- _TASK BRIEF_
Among the entries below, one stretch runs from the line that contains "How do I perform: Open" through the line that contains "The width and height of the screenshot is (879, 458).". Repeat that stretch exactly, ends included, and only that.

-- Opening Marker --

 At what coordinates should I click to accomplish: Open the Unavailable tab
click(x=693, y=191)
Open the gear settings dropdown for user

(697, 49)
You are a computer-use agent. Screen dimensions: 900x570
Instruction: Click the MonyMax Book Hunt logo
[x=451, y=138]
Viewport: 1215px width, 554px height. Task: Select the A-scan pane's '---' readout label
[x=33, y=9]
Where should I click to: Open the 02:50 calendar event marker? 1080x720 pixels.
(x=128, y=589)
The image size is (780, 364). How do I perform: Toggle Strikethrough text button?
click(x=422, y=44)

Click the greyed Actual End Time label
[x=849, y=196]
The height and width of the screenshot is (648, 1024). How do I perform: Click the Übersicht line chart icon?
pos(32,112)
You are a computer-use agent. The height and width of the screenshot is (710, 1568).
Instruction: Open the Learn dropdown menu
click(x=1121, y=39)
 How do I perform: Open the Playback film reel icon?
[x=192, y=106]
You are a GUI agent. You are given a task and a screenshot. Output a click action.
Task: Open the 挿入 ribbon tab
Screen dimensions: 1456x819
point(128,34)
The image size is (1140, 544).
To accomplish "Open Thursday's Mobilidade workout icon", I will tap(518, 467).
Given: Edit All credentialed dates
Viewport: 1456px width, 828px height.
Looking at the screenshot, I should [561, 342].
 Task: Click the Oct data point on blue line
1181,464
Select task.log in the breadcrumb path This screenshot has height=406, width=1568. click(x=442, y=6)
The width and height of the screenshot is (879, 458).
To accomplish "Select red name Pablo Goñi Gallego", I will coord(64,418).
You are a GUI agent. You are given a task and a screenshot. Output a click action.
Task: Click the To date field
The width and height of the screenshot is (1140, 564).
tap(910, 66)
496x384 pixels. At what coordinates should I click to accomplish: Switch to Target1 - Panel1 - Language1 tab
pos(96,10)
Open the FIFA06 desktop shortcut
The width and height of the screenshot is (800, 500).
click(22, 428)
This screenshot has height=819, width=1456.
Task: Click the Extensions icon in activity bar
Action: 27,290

-- Closing Marker --

- _RESPONSE FOR THIS EXERCISE_
 How do I perform: Open the Playback film reel icon?
[x=192, y=106]
You are a GUI agent. You are given a task and a screenshot. Output a click action.
Task: Open the 挿入 ribbon tab
Screen dimensions: 1456x819
point(128,34)
The image size is (1140, 544).
To accomplish "Open Thursday's Mobilidade workout icon", I will tap(518, 467).
Given: Edit All credentialed dates
Viewport: 1456px width, 828px height.
Looking at the screenshot, I should [561, 342].
 Task: Click the Oct data point on blue line
1181,464
Select task.log in the breadcrumb path This screenshot has height=406, width=1568. click(x=442, y=6)
The width and height of the screenshot is (879, 458).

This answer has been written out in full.